Walter M. Fitch
Beginning with the first annual meeting of the Society for Molecular Biology and Evolution (SMBE) in 1993, the Walter M. Fitch Symposium has provided a forum for young investigators to showcase their exemplary research. The Walter M. Fitch Award honors the best presentation at this symposium.
Walter Fitch was a pioneer in many areas of molecular evolution, in particular the methodology of phylogenetic reconstruction, the estimation of genetic distances, the study of rate constancy in proteins and DNA sequences, the evolution of codon usage, and retroviral evolution. He also made significant contributions to virology, the origin of life, taxonomy, genetics, and molecular biology. For his work, he was elected to the National Academy of Sciences, the American Philosophical Society, the American Academy of Arts and Sciences, and the Linnean Society. With Masatoshi Nei, he co-founded the journal Molecular Biology and Evolution, and served as editor-in-chief for its first 10 years. He also co-founded the Society for Molecular Biology and Evolution and served as its first president.
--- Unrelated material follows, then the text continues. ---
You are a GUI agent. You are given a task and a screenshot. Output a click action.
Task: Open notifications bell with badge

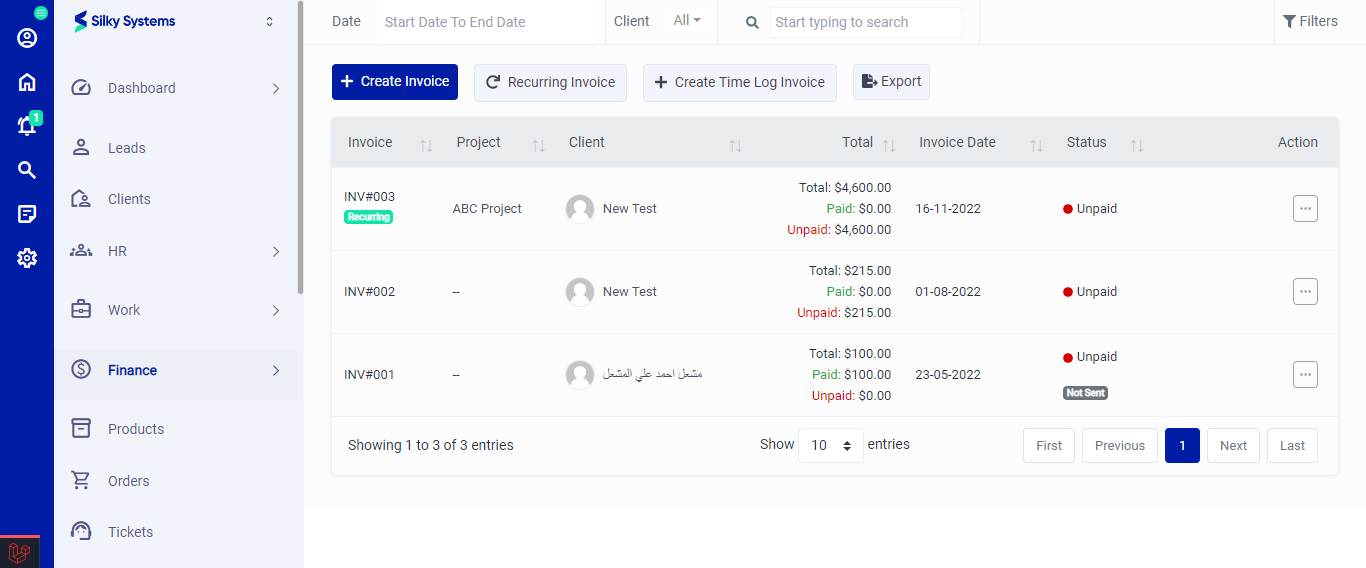click(27, 126)
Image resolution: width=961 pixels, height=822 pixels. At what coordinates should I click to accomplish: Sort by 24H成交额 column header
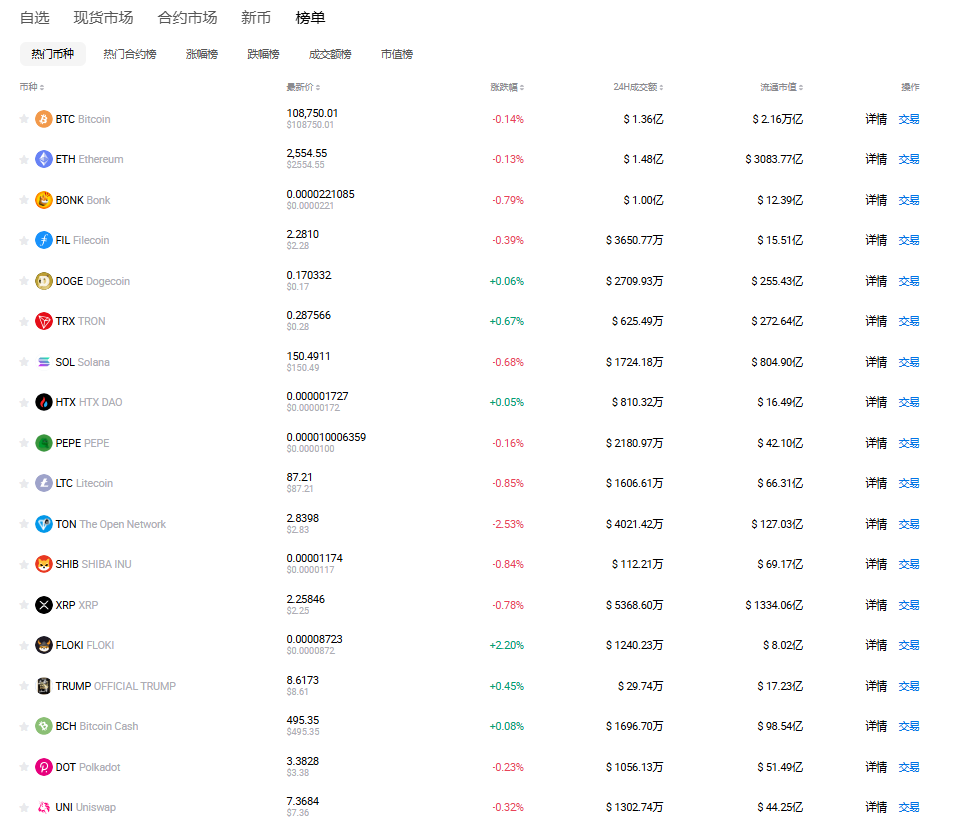[638, 88]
Walter Monroe Fitch was born in San Diego, California, on May 21, 1929. He attended the University of California, Berkeley, where he received a bachelor’s degree in chemistry in 1953 and a Ph.D. in comparative biochemistry in 1958. He was a post-doctoral scholar at both Stanford and University College (London), and held full professorships at the University of Wisconsin and the University of Southern California. He came to University of California, Irvine in 1989 as a Distinguished Professor and later became the Chair of the Department of Ecology and Evolutionary Biology. Walter M. Fitch died on March 11, 2011, at the age of 81.
Eligibility
Members of the SMBE, who are either current graduate students or postdoctoral researchers, who received their primary doctoral-level degree not earlier than a year prior to the convention of the annual meeting of the society, are eligible to apply. A candidate for the award must become member of the Society at least a month before the first day of the annual meeting.
Application
At the time of registration to an annual meeting, an applicant should submit an abstract and indicate his/her interest in this award.
Selection
Before each annual meeting, eight individuals, henceforth referred to as contestants, are selected to present a lecture on the basis of the submitted abstracts.
Travel Awards
Each selected contestant receives a travel award to help him/her attend the annual meeting.
Presentation
Each selected contestant presents a 15-minute talk in the Walter M. Fitch Symposium. Based on these presentations, a winner is chosen by an anonymous expert panel and awarded the Walter M. Fitch Prize. The expert panel may decide to award the prize to several contestants. All contestants also receive a year an online student/postdoc MBE subscription.
Deadline
The deadline for abstract submission is determined by the organizers of each annual meeting.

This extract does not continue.